The cluster of late-March postings on 911ParrotAlert illustrates what the database captures that no single shelter system can: a real-time, date-stamped picture of escaped companion parrots surfacing across U.S. cities within the same narrow window. The site functions as a searchable registry where finders, animal control officers, and private owners post sightings and intake reports, each entry tagged with species, date, city, and ZIP code. That specificity matters in the first hours after a bird goes missing, when geographic and temporal precision directly affects whether an owner searching the database finds a match.

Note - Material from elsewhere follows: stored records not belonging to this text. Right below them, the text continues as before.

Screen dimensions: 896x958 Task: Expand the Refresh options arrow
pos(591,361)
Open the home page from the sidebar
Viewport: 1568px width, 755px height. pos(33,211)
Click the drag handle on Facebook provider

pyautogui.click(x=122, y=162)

The majority of March's entries involved small parrots: budgies, cockatiels, conures, and parrotlets recovered by neighbors or brought into municipal shelters. That pattern reflects the reality of urban bird loss. Small psittacines are frequently kept in homes without outdoor aviaries, escape through open windows or doors, and land within a few blocks of where they were lost. Centralized reporting closes the gap between a neighbor who finds a cockatiel in a backyard and an owner posting a frantic notice two ZIP codes away.

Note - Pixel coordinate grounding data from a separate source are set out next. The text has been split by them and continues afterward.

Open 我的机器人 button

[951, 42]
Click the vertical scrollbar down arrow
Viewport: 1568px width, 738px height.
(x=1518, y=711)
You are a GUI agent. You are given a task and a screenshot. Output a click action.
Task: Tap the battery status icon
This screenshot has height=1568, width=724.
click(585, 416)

The Aliquippa macaw entry stands apart. Scarlet macaws are not common pet escapes in western Pennsylvania, and a deceased-bird report carries a different weight than a "found and holding" entry. It signals that not every escape ends in reunification, and that larger parrots, which can travel further and are more exposed to weather and predators, face steeper odds once outside. The entry still serves a function: it closes a record, which prevents prolonged searching and misdirected resources.

For anyone managing a lost or found bird right now, 911ParrotAlert's intake process points toward what actually works. Entries that include identifying details, photos, and leg band or microchip information give shelters and private finders a verifiable basis for matching birds to owners before any handoff. Keeping microchip registrations and band records current is the precondition that makes that verification possible. Filing a lost notice with the database, local shelters, and neighborhood social media groups simultaneously, rather than sequentially, compresses the search timeline considerably.

The pagination visible on the site's found-bird archive indicates the March entries are part of a continuous, high-volume log, not an anomaly. Birds escape year-round, in every climate and city size. The density of late-March postings, from the District of Columbia to the Los Angeles basin to the New York suburbs, is a reliable indicator of what any given week looks like when the data is being collected systematically. The database's value scales with the number of people checking it daily.